Le ton c'est le ton de "la voix du dedans" dont parle Léo Ferré dans "Vingt ans", cet étourdissant chef-d'oeuvre (Quand il la chante à Bobino en 1969. Le studio ce n'était vraiment pas bon pour Ferré, ça le rendait overlyrique sans raison). La difficulté c'est de faire la distinction entre le ton de l'humeur, du moment, qui te fait écrire plusieurs pages lestes ou quasi-gothiques, et le ton de "l'époque personnelle" à laquelle tu écris, ton époque à toi. Là pendant plusieurs mois, parfois plusieurs années, tu gardes un ton. Tu ne le choisis pas mais il est là, il faut attendre qu'il s'en aille s'il ne te plaît pas. Il y a des contradictions dans ce que je dis mais débrouille-t-en, débrouillez-vous-en. Ah oui ! Unifier le texte, le retravailler, le polir, l'accorder comme on accorde un piano, c'est un risque toujours, celui de la moncordie (qui rime avec monotonie). Mais sans courir ce risque, comment atteindre à une atmosphère, un état de conscience, de soi et du lecteur, particulier ? Tout est dans la balance des graves.
3) Au tout début du roman, tu évoques, sans y revenir par la suite, la lumière d'une "ancienne France d'essence joyeuse", appelée à disparaître... Qu'entends-tu par là exactement ?

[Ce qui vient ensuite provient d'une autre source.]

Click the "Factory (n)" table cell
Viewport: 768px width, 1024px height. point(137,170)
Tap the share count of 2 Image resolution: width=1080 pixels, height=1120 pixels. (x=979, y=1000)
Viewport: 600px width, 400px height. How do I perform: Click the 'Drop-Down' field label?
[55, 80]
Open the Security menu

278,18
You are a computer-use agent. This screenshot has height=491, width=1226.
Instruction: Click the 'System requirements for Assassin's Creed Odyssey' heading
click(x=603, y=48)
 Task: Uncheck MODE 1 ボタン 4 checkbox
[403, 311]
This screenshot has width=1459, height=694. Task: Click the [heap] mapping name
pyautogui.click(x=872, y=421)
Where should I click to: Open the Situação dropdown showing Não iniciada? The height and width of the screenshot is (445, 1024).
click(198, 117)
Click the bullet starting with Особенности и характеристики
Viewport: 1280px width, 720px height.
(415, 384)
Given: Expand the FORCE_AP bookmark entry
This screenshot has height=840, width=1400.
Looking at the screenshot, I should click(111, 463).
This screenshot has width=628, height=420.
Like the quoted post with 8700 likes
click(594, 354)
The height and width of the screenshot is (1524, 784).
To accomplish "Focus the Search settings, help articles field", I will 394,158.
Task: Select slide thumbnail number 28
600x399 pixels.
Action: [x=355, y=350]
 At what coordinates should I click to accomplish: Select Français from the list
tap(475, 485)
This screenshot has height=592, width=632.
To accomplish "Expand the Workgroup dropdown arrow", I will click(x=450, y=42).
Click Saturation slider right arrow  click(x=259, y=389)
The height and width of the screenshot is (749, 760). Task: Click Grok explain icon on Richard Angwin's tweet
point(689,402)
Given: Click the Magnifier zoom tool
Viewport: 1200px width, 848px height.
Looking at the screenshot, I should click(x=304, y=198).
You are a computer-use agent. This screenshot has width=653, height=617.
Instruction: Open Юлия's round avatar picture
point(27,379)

La France c'est fini apparemment. C'est vraiment la fin des haricots. Obélix prend la nationalité russe, les enfants de nos riches font leurs études à Harvard, tous. Bernard Arnault se barre en deux mois avec LVMH en Belgique. Personne ne bouge. Moi j'ai de la salive dans la bouche en permanence parce que ma mère m'a expliqué qu'il était grossier de cracher, sinon je cracherai tout le temps et sur beaucoup de monde. Je me souviens de ma grand-mère, elle était provençale, et cela me fait une peine immense. Heureusement elle est morte depuis longtemps. Si elle voyait "la côte d'azur", toute sa région, elle hurlerait en courant les yeux écarquillés sous les pylônes électriques, les énormes boîtes de nuit façon bunkers en béton, les ronds-points mafieux tous les cinq mètres, elle hurlerait. Nous nous n'avons même plus l'idée, je ne dis pas la force mais l'idée de pleurer. Tout le monde se shoote pour oublier, se barre en Australie ou en Thaïlande. "Les pauvres" font croire qu'ils restent mais ils sont partis dans leur tête depuis longtemps. Moi je connais des gens qui travestissent la misère en décroissance dans un acte de résistance mentale supérieur. J'en connais plein. Je n'aspire qu'au sang, je reste car j'ai tellement d'ancêtres qui ont espéré la France qu'ils me renieraient si je la quittais. Alors j'attends, j'attends et j'espère l'explosion de violence, la manifestation du génie français de la guerre civile. Et j'écris mes nostalgies, des fois que ça plante des graines colériques dans quelques têtes.